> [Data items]
########

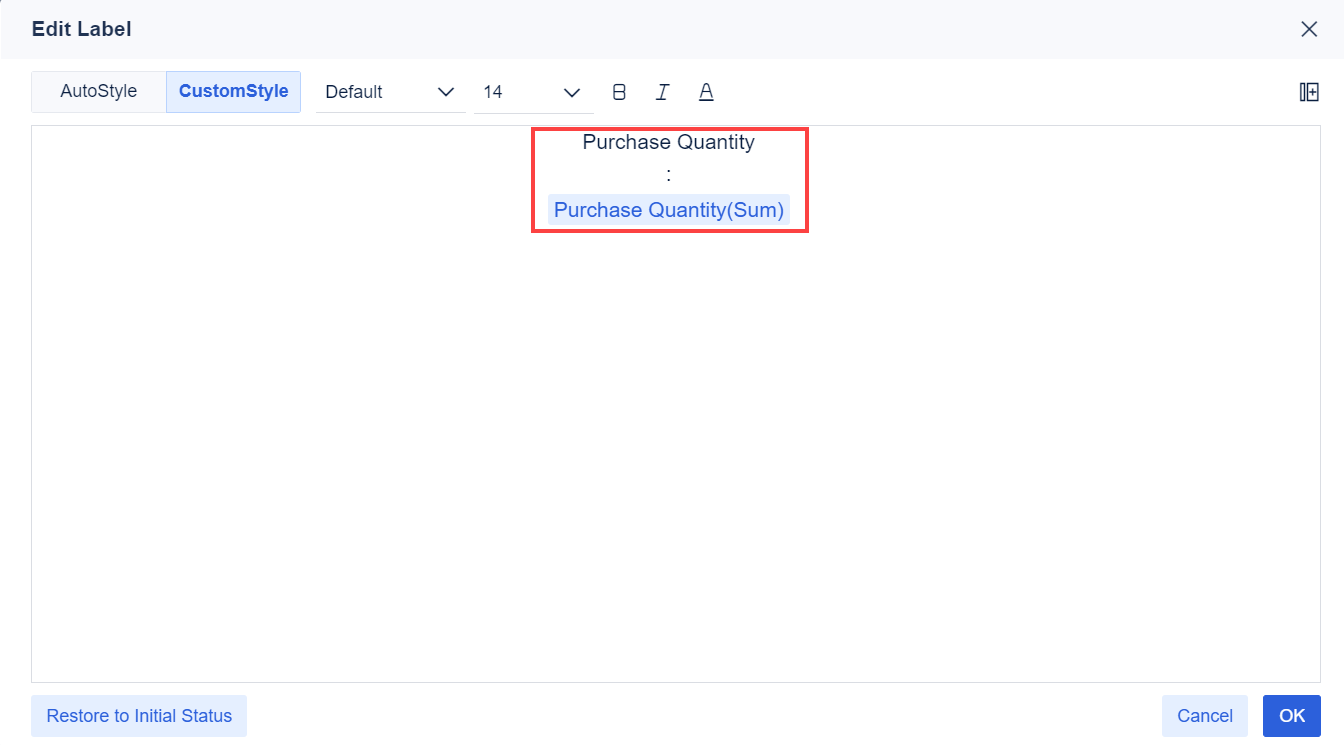Toggle bold formatting for the label
Screen dimensions: 1344x745
click(x=619, y=91)
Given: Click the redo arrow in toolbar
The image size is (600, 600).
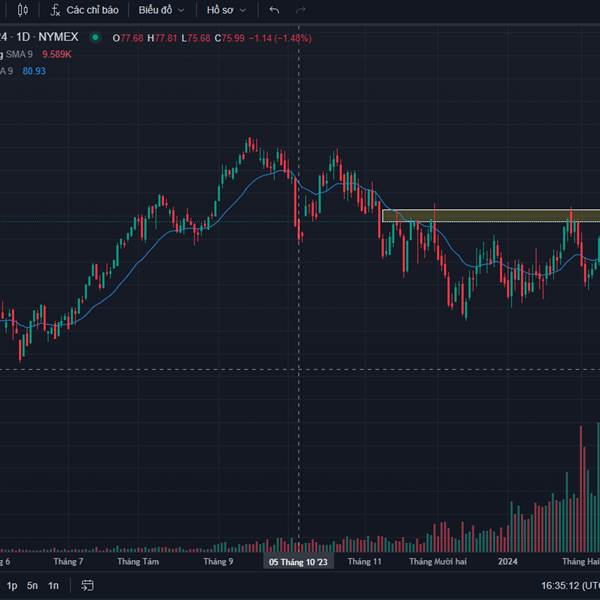Looking at the screenshot, I should [300, 10].
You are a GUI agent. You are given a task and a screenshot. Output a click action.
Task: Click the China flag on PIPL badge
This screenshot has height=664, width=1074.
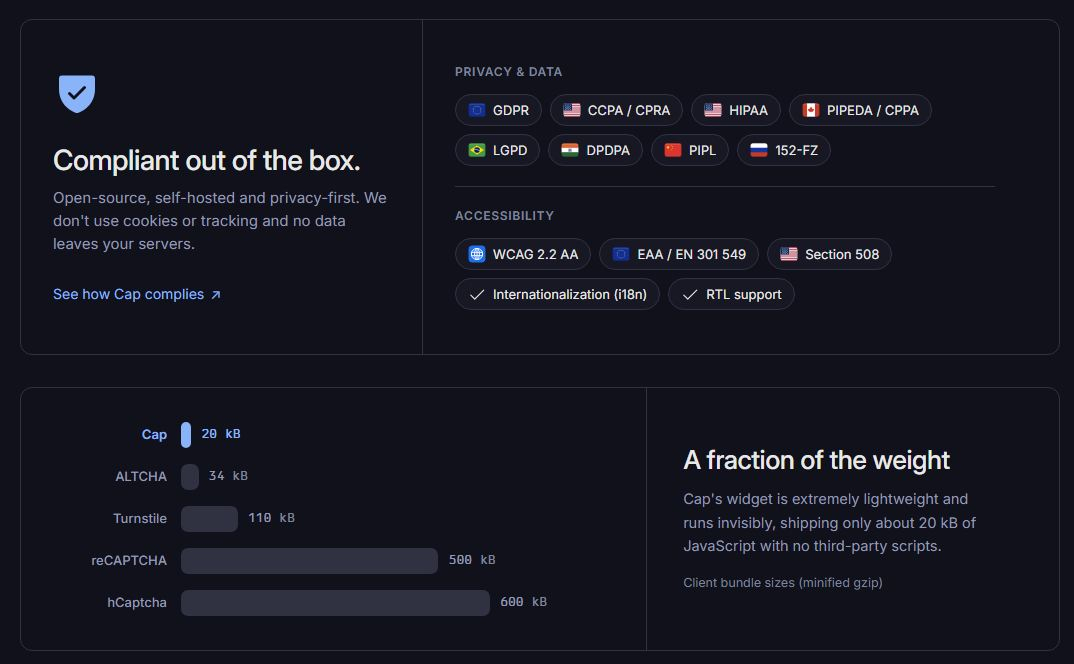673,150
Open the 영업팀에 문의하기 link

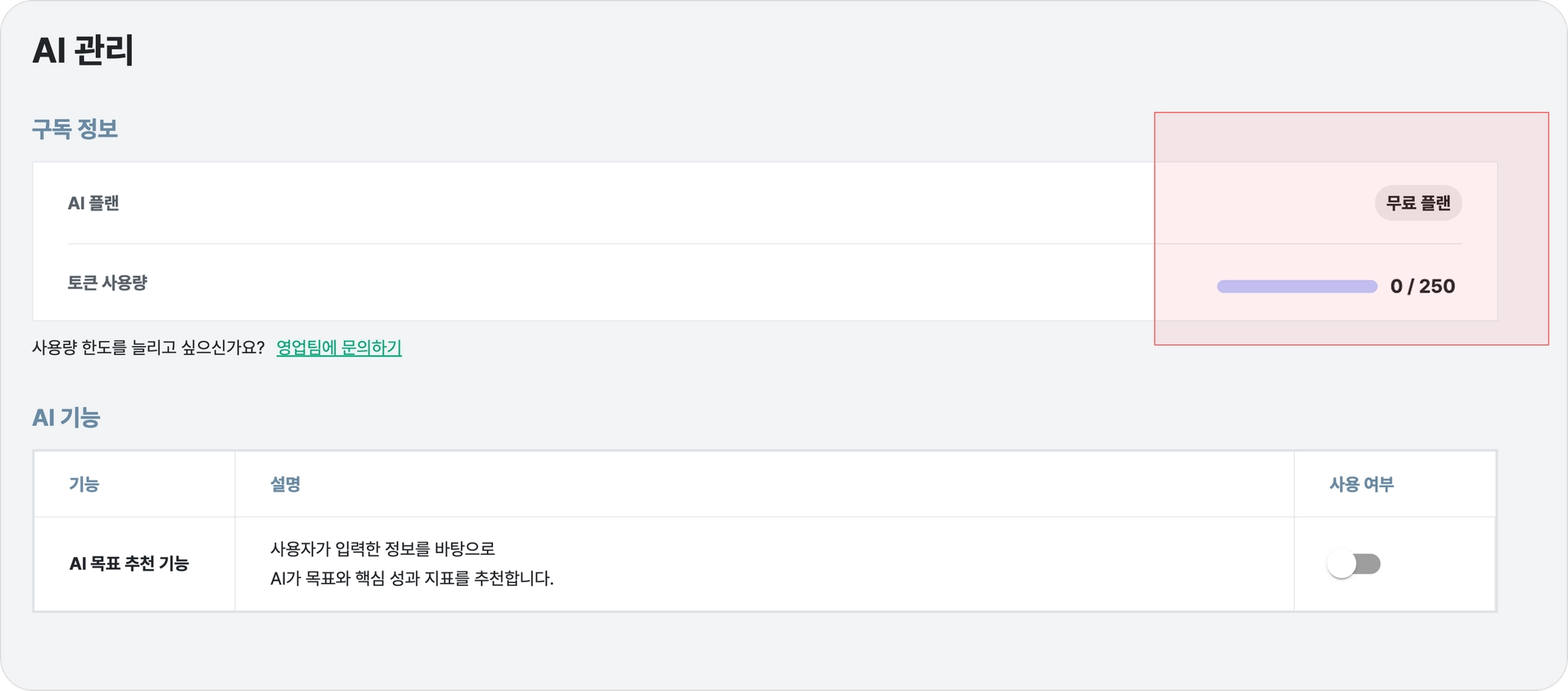coord(338,348)
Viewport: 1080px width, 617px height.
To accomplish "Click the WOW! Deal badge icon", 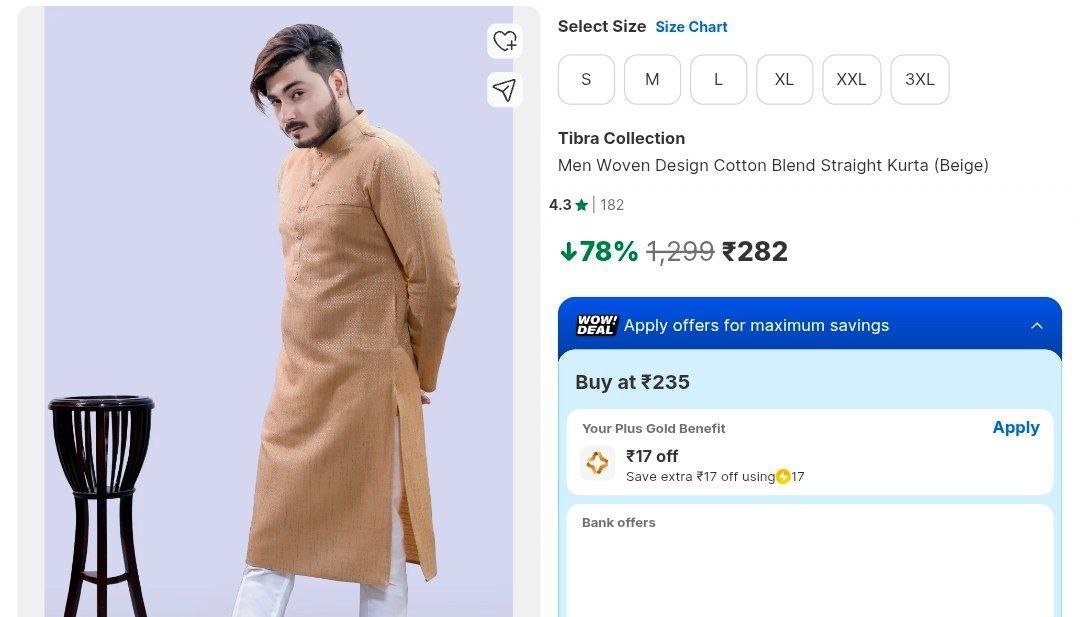I will (597, 325).
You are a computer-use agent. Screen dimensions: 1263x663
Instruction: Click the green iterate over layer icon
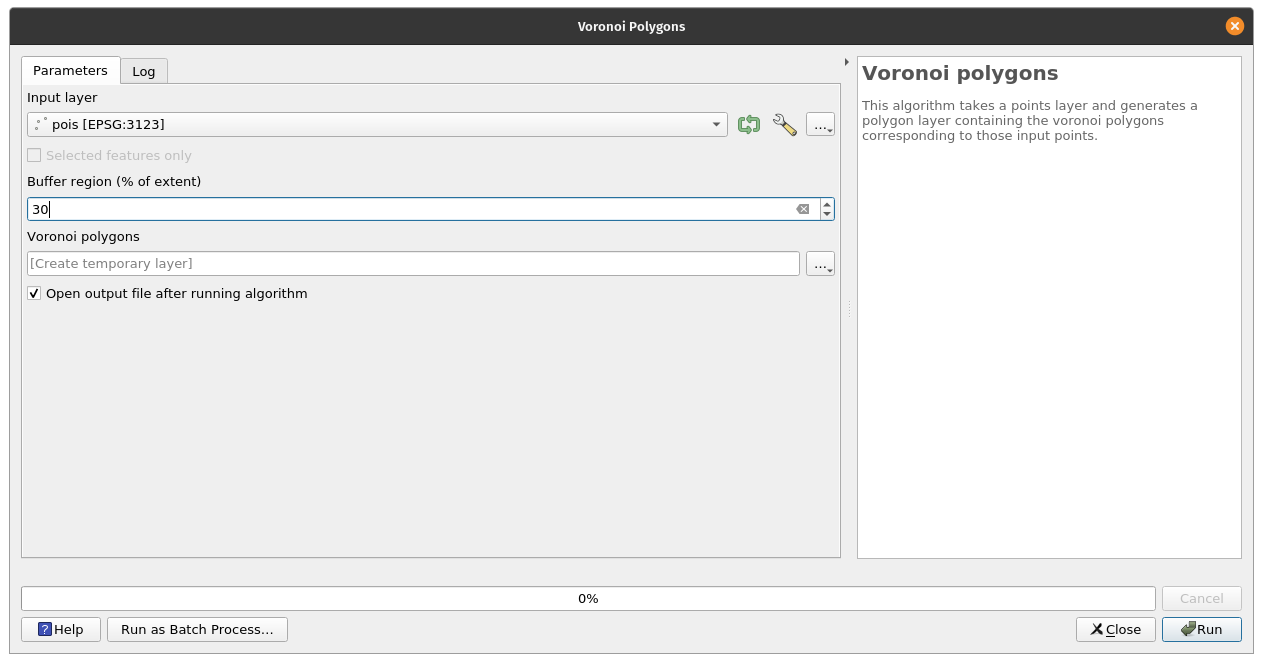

########

> [What the task asks]
Nothing except the lines from the one containing "Given: Click the redo arrow in toolbar" through the one containing "Viewport: 1080px width, 617px height." should appear in the answer, exactly as above and without pictures.

> [Output of the exercise]
Given: Click the redo arrow in toolbar
The image size is (600, 600).
Looking at the screenshot, I should [300, 10].
You are a GUI agent. You are given a task and a screenshot. Output a click action.
Task: Click the China flag on PIPL badge
This screenshot has height=664, width=1074.
673,150
Open the 영업팀에 문의하기 link

coord(338,348)
Viewport: 1080px width, 617px height.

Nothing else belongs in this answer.